● PROBLEM:
A word-for-word copy is required of the line containing "Viewport: 459px width, 406px height." and of each line after it in the material below, through the last one.

● AVAILABLE DATA:
________________
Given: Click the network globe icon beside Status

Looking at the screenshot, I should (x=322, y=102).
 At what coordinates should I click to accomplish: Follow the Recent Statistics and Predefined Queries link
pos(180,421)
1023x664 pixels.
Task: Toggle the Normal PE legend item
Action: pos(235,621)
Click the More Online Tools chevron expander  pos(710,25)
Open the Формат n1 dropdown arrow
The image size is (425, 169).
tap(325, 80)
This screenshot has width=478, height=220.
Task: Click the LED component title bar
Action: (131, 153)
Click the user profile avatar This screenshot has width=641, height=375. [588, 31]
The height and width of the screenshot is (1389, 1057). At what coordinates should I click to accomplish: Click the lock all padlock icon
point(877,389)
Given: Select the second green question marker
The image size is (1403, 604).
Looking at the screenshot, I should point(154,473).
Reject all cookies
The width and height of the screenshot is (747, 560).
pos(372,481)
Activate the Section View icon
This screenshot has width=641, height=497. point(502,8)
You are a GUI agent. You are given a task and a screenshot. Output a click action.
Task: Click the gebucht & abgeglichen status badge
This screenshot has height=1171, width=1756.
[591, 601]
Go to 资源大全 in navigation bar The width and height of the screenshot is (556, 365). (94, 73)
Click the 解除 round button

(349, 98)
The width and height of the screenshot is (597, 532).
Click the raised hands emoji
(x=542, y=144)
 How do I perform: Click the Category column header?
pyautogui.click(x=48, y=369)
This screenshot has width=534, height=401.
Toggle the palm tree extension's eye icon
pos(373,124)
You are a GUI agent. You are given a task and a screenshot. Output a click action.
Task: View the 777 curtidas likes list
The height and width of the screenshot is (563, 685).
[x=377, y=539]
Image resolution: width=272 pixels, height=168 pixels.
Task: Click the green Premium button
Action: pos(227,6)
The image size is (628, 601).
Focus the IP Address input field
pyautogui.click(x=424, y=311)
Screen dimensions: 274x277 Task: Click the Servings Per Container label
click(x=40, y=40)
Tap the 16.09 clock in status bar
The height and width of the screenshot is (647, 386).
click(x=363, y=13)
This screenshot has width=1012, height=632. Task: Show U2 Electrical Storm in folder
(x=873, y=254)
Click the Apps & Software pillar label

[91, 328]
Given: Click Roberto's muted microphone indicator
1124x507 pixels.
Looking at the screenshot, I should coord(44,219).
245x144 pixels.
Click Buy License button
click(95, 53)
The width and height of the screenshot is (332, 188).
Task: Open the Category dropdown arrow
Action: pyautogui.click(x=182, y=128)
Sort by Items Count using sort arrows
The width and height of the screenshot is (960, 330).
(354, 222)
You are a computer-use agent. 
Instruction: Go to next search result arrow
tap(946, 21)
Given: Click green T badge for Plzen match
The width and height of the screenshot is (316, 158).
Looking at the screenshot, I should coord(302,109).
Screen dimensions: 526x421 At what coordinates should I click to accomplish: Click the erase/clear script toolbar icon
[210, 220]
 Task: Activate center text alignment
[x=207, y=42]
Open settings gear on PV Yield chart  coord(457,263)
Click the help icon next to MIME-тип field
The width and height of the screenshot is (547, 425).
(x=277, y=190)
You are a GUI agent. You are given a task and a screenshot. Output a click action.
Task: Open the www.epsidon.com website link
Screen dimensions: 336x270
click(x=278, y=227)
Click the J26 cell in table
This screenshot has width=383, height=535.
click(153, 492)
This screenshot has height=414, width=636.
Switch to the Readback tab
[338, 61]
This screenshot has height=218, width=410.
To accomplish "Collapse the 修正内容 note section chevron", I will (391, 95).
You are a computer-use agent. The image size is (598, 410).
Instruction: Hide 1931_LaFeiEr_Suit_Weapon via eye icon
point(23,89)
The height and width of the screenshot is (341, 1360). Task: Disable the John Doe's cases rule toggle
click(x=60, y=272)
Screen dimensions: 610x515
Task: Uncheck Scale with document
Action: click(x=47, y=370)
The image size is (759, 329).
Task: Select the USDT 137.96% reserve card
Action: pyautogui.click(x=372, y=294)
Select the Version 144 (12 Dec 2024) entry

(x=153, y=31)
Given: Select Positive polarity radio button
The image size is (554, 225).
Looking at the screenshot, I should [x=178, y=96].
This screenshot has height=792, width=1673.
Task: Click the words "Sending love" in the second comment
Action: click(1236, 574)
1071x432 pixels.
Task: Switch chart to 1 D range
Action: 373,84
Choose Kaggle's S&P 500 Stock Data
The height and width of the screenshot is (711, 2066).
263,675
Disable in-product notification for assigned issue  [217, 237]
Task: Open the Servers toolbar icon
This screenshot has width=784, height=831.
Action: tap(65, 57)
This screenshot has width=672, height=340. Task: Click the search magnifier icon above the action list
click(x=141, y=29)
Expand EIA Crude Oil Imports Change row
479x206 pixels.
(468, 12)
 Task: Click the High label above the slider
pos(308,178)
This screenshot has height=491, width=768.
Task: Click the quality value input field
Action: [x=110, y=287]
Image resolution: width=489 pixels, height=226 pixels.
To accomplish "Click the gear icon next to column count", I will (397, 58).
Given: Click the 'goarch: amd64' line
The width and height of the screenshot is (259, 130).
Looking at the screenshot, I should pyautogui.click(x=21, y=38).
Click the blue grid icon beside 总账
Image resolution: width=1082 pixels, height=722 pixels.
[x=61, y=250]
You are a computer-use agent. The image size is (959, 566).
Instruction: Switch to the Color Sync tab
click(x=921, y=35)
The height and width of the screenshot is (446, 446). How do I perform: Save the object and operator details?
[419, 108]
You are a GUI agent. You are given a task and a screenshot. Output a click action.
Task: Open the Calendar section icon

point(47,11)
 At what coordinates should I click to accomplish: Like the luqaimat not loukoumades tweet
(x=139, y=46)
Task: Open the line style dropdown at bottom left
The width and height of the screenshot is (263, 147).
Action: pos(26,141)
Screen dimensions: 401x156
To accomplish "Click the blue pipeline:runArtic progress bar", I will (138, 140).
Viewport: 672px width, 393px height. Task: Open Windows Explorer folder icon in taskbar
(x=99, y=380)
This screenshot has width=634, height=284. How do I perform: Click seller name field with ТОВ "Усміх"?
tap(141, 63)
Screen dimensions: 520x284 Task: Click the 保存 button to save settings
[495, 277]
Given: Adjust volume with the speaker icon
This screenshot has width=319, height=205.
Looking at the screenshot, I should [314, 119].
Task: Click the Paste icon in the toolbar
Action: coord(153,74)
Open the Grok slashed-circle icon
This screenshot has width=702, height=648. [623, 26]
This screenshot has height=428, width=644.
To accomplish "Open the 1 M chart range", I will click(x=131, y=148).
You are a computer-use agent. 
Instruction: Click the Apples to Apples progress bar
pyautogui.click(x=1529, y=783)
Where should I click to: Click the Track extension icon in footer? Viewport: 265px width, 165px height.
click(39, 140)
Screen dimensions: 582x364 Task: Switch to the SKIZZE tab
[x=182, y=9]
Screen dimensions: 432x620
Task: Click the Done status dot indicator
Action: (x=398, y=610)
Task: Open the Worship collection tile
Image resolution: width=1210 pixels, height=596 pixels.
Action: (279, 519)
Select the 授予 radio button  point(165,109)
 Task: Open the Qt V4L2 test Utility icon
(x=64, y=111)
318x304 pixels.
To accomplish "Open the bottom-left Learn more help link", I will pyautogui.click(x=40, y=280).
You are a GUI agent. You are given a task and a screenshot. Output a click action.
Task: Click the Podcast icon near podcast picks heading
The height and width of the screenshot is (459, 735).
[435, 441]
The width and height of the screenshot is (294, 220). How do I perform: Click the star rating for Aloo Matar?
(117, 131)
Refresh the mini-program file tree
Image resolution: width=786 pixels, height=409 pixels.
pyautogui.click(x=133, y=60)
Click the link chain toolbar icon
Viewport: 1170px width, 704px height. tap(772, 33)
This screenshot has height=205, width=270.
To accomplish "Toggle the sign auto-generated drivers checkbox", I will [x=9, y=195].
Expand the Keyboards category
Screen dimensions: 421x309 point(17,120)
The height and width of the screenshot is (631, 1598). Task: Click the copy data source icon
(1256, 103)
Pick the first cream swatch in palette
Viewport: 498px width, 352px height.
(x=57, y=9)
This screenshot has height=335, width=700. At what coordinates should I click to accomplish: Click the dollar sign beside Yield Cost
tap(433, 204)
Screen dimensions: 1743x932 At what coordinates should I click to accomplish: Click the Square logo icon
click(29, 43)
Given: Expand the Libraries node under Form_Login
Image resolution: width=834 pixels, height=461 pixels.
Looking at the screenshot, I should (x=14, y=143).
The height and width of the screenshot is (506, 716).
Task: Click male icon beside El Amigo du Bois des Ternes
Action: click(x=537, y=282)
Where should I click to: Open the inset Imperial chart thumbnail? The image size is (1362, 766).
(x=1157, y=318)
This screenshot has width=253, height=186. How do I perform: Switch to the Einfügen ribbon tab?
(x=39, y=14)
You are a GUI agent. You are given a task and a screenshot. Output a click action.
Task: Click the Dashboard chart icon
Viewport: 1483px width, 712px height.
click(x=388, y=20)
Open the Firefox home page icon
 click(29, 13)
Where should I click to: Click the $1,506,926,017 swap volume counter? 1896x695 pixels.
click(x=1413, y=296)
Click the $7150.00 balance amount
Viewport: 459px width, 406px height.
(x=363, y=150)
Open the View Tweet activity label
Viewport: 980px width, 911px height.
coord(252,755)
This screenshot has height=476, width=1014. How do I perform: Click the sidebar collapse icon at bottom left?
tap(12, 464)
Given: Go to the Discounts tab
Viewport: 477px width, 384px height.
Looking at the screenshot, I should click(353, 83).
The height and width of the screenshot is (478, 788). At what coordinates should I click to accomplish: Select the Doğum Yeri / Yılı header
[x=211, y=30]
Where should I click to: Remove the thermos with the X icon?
________________
● FINISHED EXERCISE:
Viewport: 459px width, 406px height.
(x=363, y=150)
Open the View Tweet activity label
Viewport: 980px width, 911px height.
coord(252,755)
This screenshot has height=476, width=1014. How do I perform: Click the sidebar collapse icon at bottom left?
tap(12, 464)
Given: Go to the Discounts tab
Viewport: 477px width, 384px height.
Looking at the screenshot, I should click(353, 83).
The height and width of the screenshot is (478, 788). At what coordinates should I click to accomplish: Select the Doğum Yeri / Yılı header
[x=211, y=30]
Where should I click to: Remove the thermos with the X icon?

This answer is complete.